Russia will host the 2019 European Games providing they address the serious doping problems which has led to them being banned, it was announced here today.
The Games are expected to be shared between Sochi, host of last year's Winter Olympics and Paralympics, and Kazan, which staged the 2013 Summer Universiade.
They will follow the first-ever edition held in Baku earlier this year.
An official announcement had been due to be made by European Olympic Committees (EOC) President Patrick Hickey here today until the publication last week of the report from the World Anti-Doping Agency Independent Commission which found evidence of state-supported doping.
That led to the suspension of the All-Russia Athletics Federation by the International Association of Athletics Federations (IAAF), putting their participation at Rio 2016 in jeopardy.
The scandal appears only to have temporarily halted Russia, however, being chosen to host an event which it was claimed here today was watched by a total of 1.7 billion people in 145 countries during Baku 2015.

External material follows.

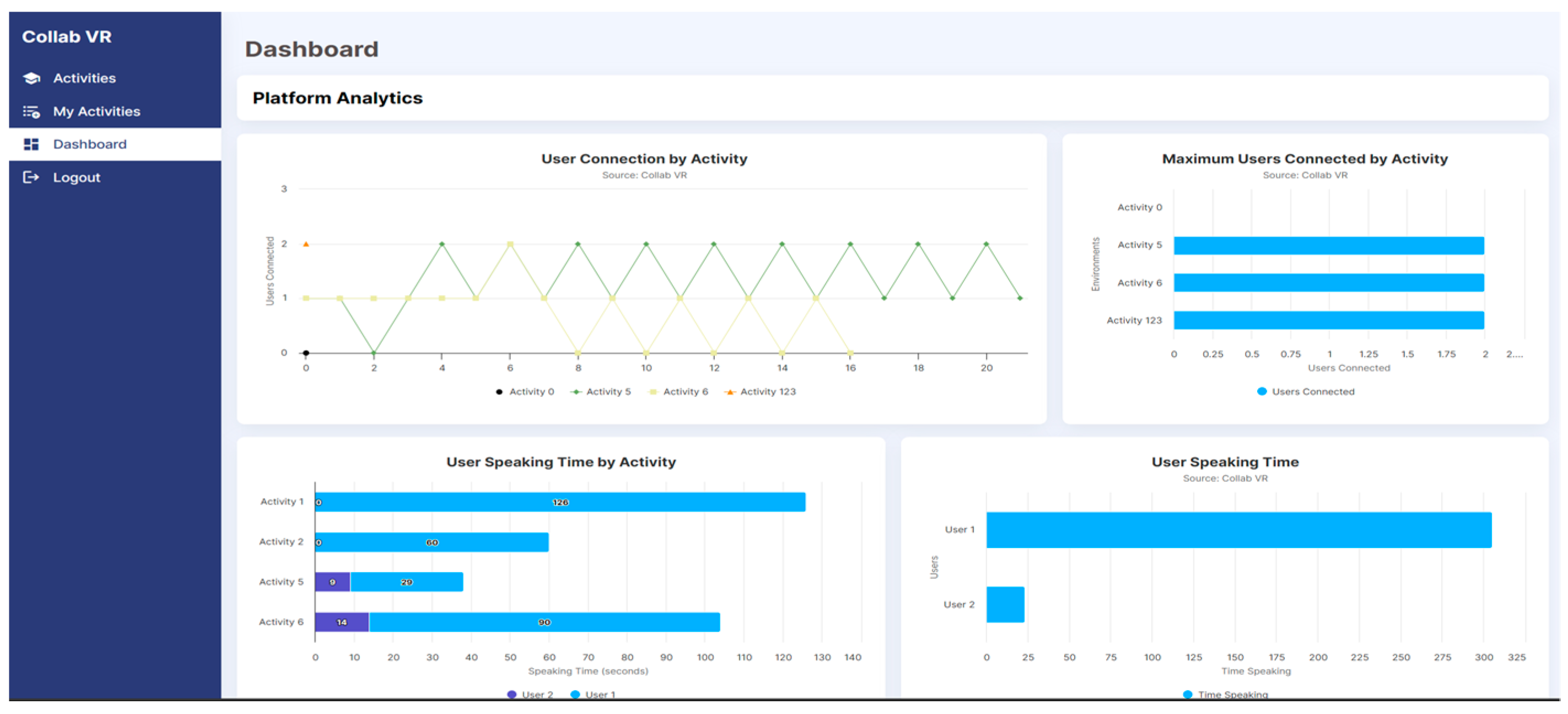Click the purple 14 segment of Activity 6

pos(342,622)
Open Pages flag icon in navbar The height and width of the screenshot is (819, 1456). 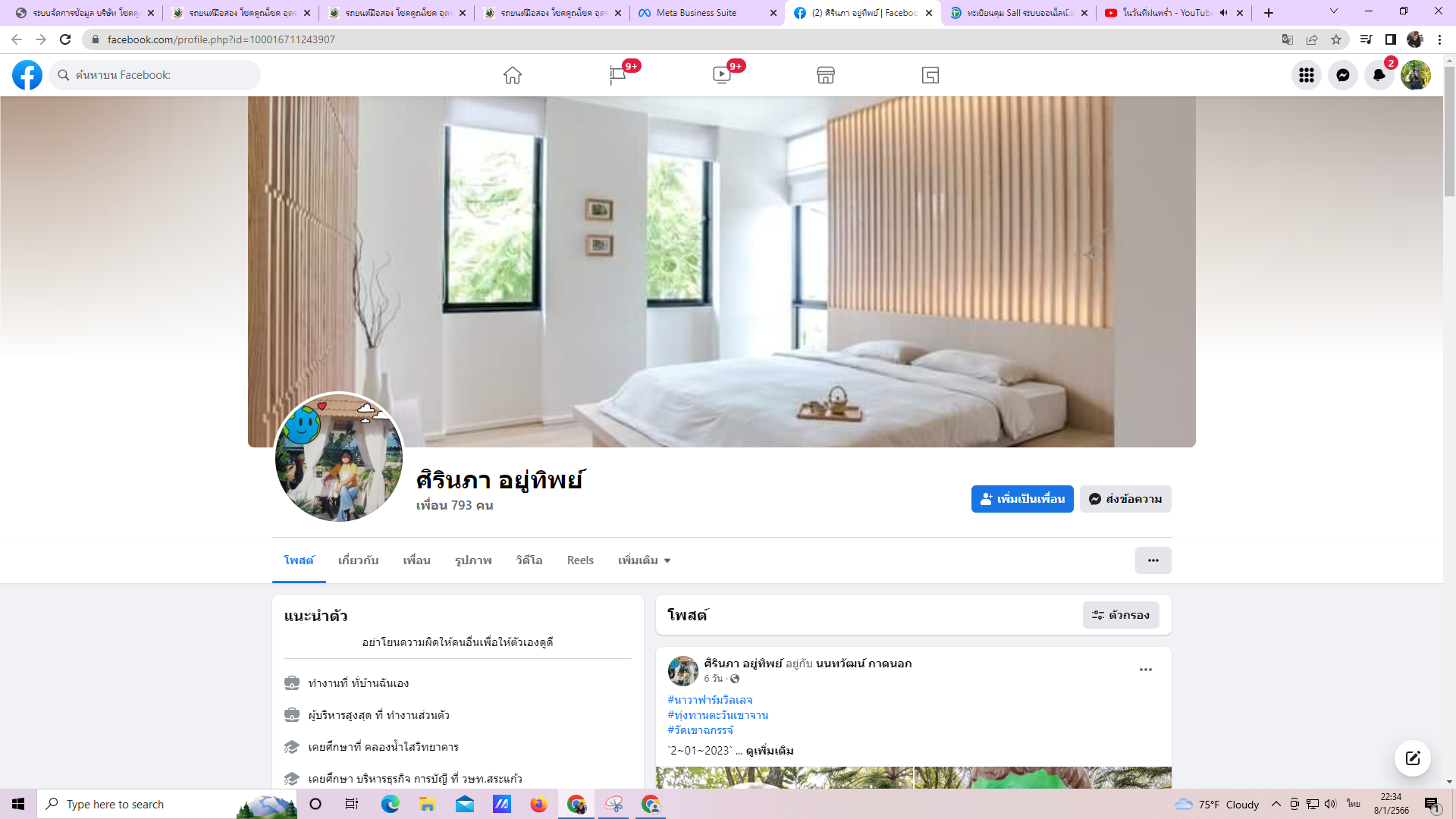[617, 75]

"Russia is still the EOC's preferred partner for hosting the 2019 European Games, that is providing the independent authorities can confirm Russia's ability to support an anti-doping programme that meets the highest international standards," Hickey told delegates, including International Olympic Committee (IOC) President Thomas Bach, attending the 44th EOC General Assembly here.
"The Games are four years away and there is real potential here to demonstrate Russia's new robust anti-doping system and clean sport culture through the 2019 European Games.
"I believe that Russia can lead from the front in the future."
The EOC have been seeking a country to host the event since The Netherlands, who had planned to hold the Games in several cities, including Amsterdam, had withdrawn on the eve of Baku 2015.
Alexander Zhukov, President of the Russian Olympic Committee, addressed the 50 National Olympic Committees present for the meeting and once again promised to solve the doping issue to ensure the country will host the event.
"The next European Games can become even more attractive," he told them.
"The key to this success will be to reach agreement with sports Federations so every sport is a qualifying competition for the Olympic Games [at Tokyo 2020]."
Later, Zhukov met with Bach to discuss again the crisis which has seriously damaged Russia's reputation within the Olympic Movement.
Zhukov advised Bach of a number of initiatives design to ensure the suspension of the ARAF is lifted as soon as possible and the Russian Anti-Doping Agency is deemed compliant by WADA.
This has included setting up an Interim Coordination Committee to investigate the allegations.